**Task prompt**
Where the line containing "Free Tours Mexiko-Stadt (1093, 2055)" appears, end your copy; everything from the first line of the records below up to and including it must be reproduced exactly.

-------------------------

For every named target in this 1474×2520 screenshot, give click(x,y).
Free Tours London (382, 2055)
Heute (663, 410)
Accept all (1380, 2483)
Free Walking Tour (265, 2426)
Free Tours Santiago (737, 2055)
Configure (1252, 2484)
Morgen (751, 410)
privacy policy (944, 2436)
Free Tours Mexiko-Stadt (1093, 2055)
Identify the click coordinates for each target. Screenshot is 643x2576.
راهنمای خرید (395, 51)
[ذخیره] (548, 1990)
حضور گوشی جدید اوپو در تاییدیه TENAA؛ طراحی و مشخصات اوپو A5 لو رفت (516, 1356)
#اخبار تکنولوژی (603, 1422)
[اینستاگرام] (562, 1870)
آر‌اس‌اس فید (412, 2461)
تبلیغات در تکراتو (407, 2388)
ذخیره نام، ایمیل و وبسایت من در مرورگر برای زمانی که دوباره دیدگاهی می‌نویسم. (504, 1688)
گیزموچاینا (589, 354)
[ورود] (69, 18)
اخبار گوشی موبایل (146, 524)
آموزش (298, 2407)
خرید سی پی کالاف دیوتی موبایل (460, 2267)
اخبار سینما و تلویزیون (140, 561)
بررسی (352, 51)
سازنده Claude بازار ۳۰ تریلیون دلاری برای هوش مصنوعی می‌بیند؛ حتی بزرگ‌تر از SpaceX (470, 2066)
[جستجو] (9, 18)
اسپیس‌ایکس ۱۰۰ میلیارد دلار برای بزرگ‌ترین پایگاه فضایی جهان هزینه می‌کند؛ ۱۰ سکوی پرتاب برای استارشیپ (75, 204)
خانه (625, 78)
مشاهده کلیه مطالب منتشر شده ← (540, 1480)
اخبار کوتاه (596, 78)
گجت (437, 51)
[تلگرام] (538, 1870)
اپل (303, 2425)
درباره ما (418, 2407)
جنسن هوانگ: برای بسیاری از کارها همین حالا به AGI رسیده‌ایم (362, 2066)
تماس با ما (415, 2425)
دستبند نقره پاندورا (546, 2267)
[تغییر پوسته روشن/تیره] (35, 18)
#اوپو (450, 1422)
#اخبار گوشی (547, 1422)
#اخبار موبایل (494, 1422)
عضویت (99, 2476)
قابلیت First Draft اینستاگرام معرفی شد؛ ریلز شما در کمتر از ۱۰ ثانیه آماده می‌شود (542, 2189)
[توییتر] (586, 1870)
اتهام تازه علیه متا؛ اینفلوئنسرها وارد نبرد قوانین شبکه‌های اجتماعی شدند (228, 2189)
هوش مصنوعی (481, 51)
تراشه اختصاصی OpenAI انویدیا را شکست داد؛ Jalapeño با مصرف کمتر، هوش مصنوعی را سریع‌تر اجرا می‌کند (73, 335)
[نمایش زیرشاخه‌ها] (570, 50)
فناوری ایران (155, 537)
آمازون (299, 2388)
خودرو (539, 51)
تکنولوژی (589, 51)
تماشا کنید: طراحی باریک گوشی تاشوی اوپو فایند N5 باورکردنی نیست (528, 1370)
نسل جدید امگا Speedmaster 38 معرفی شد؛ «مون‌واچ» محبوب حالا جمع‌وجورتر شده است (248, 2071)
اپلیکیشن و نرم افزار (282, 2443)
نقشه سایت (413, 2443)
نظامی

-------------------------

**Your response**
For every named target in this 1474×2520 screenshot, give click(x,y).
Free Tours London (382, 2055)
Heute (663, 410)
Accept all (1380, 2483)
Free Walking Tour (265, 2426)
Free Tours Santiago (737, 2055)
Configure (1252, 2484)
Morgen (751, 410)
privacy policy (944, 2436)
Free Tours Mexiko-Stadt (1093, 2055)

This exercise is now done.